Advocates pushed to incorporate strong equity provisions into both the council-adopted ordinance (7-1 voted in favor) and the ballot referendum (unanimously approved by the Oakland City Council). If Oakland voters approve the ballot measure this November, it will supersede any similar provisions in the adopted ordinance.

Oakland prides itself on its working-class roots and status as one of the most diverse cities in America.  Both those qualities are imperiled by the unprecedented wave of increased housing costs that have rocketed Oakland up to the fourth highest rent in the nation, ahead of Boston, MA.  In a city where economic inequity falls heavily along racial lines, a demographic exodus of low-income people and households of color is reshaping the face of the city.  With Uber set to expand its headquarters into downtown Oakland in 2017, housing costs are only expected to increase.

Seeking to implement urgent protections to stabilize neighborhoods vulnerable to gentrification, PolicyLink joined with the Committee to Protect Oakland Renters, which also included the Alliance of Californians for Community Empowerment, Oakland Tenants Union, Causa Justa :: Just Cause, East Bay Asian Youth Center, East Bay Housing Organization, SEIU Local 1021, Asian Pacific Environmental Network, and the Ella Baker Center. 

If Oakland voters approve the ballot in November, the referendum would shift the burden from renters to landlords to petition for rent increases above the Consumer Price Index.  It also expands “just cause” eviction protections to buildings constructed through 1995, meaning that building owners could only evict tenants only for violating the terms of a lease or for violating the Ellis Act (currently the cutoff date is October 1980). Another key reform is expanding the powers of, and increasing, tenant representation on the Rent Board, while providing transparent data through a rent registry. Oakland joins an array of Bay Area jurisdictions making the push to implement neighborhood stabilization measures via ordinances, ballot measures, affordable housing bonds, and other interventions.

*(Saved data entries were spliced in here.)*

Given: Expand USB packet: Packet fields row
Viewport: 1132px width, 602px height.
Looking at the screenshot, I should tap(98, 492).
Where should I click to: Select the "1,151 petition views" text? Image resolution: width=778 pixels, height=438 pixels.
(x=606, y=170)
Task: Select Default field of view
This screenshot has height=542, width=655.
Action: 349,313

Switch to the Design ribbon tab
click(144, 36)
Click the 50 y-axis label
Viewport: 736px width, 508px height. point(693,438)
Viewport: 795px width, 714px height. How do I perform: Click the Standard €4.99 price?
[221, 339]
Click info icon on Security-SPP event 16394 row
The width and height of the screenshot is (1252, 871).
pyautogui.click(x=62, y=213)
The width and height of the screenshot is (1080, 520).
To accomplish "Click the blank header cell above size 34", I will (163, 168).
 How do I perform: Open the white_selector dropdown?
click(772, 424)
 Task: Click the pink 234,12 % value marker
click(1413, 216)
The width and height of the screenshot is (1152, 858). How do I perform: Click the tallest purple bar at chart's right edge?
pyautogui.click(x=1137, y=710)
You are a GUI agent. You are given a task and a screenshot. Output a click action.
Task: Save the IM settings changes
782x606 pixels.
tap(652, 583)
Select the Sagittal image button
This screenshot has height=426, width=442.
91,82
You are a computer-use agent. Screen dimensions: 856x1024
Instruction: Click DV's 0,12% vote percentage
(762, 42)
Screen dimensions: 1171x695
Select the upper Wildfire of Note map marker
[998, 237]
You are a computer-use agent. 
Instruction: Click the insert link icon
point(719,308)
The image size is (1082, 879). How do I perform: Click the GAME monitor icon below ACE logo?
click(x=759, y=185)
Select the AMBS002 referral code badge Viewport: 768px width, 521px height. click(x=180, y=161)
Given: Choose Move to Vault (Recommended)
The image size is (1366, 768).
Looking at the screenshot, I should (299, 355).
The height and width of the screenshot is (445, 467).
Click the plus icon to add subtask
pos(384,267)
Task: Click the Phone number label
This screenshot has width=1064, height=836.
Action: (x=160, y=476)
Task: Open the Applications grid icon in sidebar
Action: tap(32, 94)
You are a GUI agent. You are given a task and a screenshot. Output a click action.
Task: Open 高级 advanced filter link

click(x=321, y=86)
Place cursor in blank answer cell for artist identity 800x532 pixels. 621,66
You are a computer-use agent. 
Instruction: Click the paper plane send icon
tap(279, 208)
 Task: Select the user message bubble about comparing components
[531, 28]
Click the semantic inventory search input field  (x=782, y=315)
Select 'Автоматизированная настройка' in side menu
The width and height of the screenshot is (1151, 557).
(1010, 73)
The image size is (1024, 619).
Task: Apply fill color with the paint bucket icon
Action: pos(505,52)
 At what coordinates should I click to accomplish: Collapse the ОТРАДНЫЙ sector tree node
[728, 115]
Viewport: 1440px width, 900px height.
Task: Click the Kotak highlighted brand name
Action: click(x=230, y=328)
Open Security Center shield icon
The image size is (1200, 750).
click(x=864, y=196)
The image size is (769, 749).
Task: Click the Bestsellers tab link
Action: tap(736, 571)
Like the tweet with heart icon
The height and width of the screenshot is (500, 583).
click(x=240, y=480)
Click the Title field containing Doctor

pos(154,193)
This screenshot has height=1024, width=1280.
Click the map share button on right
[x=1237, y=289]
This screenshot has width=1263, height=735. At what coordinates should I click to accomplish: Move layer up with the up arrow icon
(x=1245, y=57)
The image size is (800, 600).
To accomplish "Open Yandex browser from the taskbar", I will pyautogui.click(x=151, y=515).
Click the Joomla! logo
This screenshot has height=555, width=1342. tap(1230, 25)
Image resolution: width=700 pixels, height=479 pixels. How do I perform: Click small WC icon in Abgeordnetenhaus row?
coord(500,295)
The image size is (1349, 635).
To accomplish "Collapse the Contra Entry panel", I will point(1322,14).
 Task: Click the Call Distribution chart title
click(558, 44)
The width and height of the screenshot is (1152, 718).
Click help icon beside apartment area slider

“After seeing what’s happened across the bay in San Francisco, we can’t afford to wait any longer to put in place common sense measures to ensure that working families are able to secure housing amidst the housing affordability crisis in Oakland,” said Angela Glover Blackwell, who served as treasurer for the coalition. “Housing affordability is at the heart of the right to advance equity.  We are seeing far too many longtime Oakland families lose their grip on their homes precisely at the moment when long-awaited opportunity infrastructure is finally arriving."